**TRAVAIL À FAIRE**
[1] D'après le passage sur les proconsuls romains, qui fournissait les moyens de transport quand on se rendait dans les provinces de l'Asie ?
[2] Recopiez le passage sur les proconsuls romains de « Au temps de » à « comme chose nécessaire. ».

**PASSAGE RETENU**
------------------------

Dans l’origine, les proconsuls voyageaient aux frais du trésor romain ; mais, peu à peu, ils finirent par se faire défrayer par les pays conquis ; cette dérogation aux anciennes coutumes a fourni à Cicéron l’occasion d’un éloquent plaidoyer, dans lequel il accuse Pison, proconsul de Macédoine, de s’être fait donner par cette province, pour sa vaisselle seulement, 8 millions de sesterces. Auguste essaya vainement de faire cesser cet état de choses, en fournissant aux proconsuls l’argent nécessaire à leurs voyages. Alexandre Sévère fit mieux encore ; il leur donnait, à leur départ, des meubles, des habits, des chevaux, des esclaves, et, lorsque le temps de leur gestion était terminé, ils devaient rendre les esclaves et les bêtes de somme ; pour le reste, ils le gardaient s’ils avaient bien rempli leur ministère, mais ils étaient condamnés à en rendre le quadruple si l’empereur était mécontent. Il ne paraît pas que cette loi ait été appliquée sous les autres empereurs.

Au temps de la république, les femmes étaient absolument bannies de la suite des proconsuls, qui étaient considérés comme se rendant à la guerre ; mais, sous le règne d’Auguste, les proconsuls se firent accompagner de leur femme. La loi les rendait responsables des fautes que ces femmes pouvaient commettre. Plus tard, les mœurs s’affaiblissant permirent aux gouverneurs d’emmener leurs maîtresses lorsqu’ils ne possédaient pas d’épouse légitime, et Alexandre Sévère leur en fournissait dans leur équipage, comme chose nécessaire.

Aussitôt nommé, le proconsul préparait son départ et, avant de l’effectuer, il se rendait au Capitole, où il offrait un sacrifice à Jupiter Capitolin et où il quittait la toge pour prendre le paludamentum ou manteau militaire. Il y faisait prendre le sagutum (autre manteau) à ses licteurs, leur faisait joindre les haches à leurs faisceaux et sortait de la ville aussitôt après avoir reçu l’imperium, qui ne lui accordait aucun pouvoir dans Rome. Ses amis et les gens composant sa suite l’accompagnaient en grande pompe jusqu’à une certaine distance des portes de la capitale. Le proconsul devait voyager à petites journées et suivre une route qui lui était assignée ; mais il ne s’assujettissait pas toujours aux règles, excepté sous les empereurs, époque où personne n’osa plus s’écarter de la route prescrite. Lorsqu’on avait quelque mer à traverser, l’État devait toujours faire les frais du passage en fournissant les navires, excepté quand on se rendait dans les provinces de l’Asie. Dans ce cas, les Rhodiens fournissaient les moyens de transport.

------------------------

**DONNÉES AFFICHÉES**
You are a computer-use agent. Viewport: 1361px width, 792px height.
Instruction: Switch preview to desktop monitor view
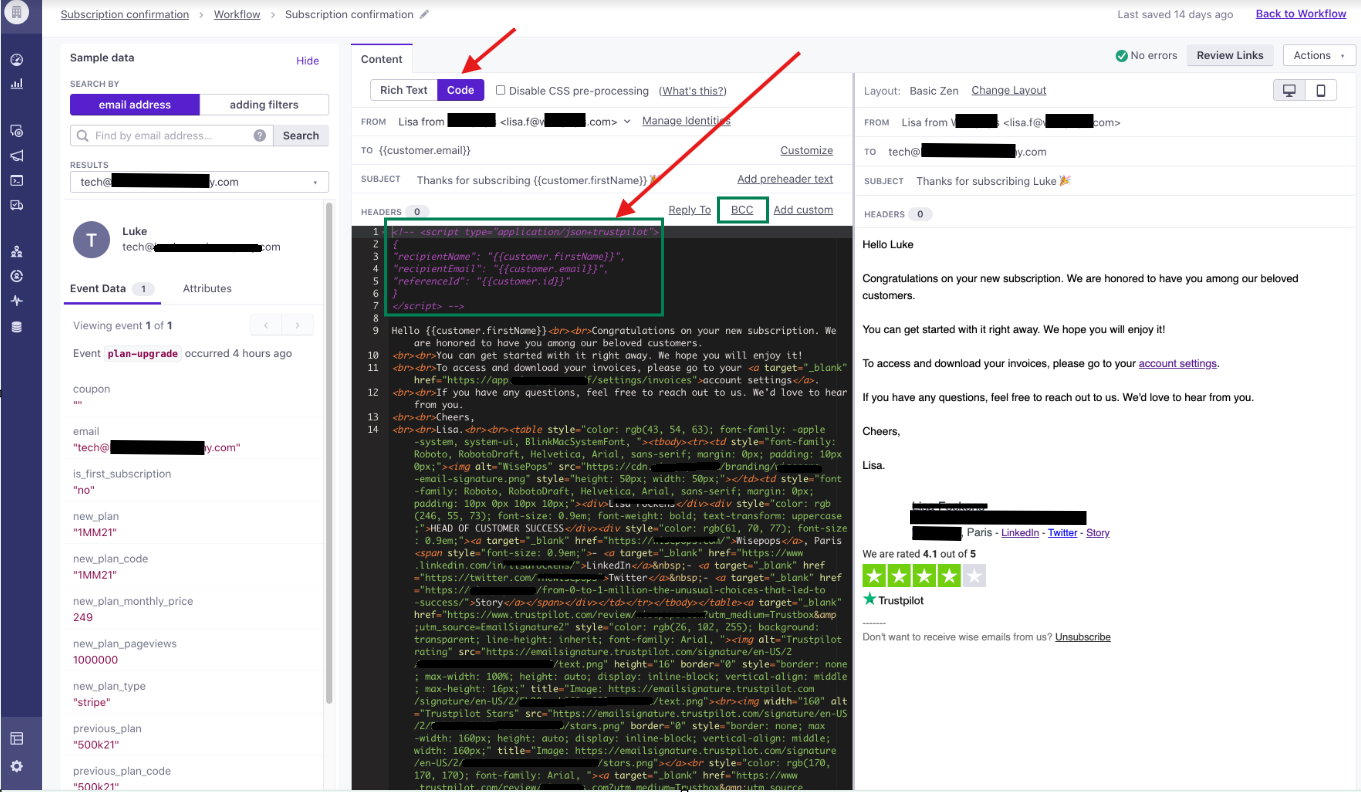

------------------------

**RÉPONSES ATTENDUES**
[1] Les Rhodiens.

[2]
Au temps de la république, les femmes étaient absolument bannies de la suite des proconsuls, qui étaient considérés comme se rendant à la guerre ; mais, sous le règne d’Auguste, les proconsuls se firent accompagner de leur femme. La loi les rendait responsables des fautes que ces femmes pouvaient commettre. Plus tard, les mœurs s’affaiblissant permirent aux gouverneurs d’emmener leurs maîtresses lorsqu’ils ne possédaient pas d’épouse légitime, et Alexandre Sévère leur en fournissait dans leur équipage, comme chose nécessaire.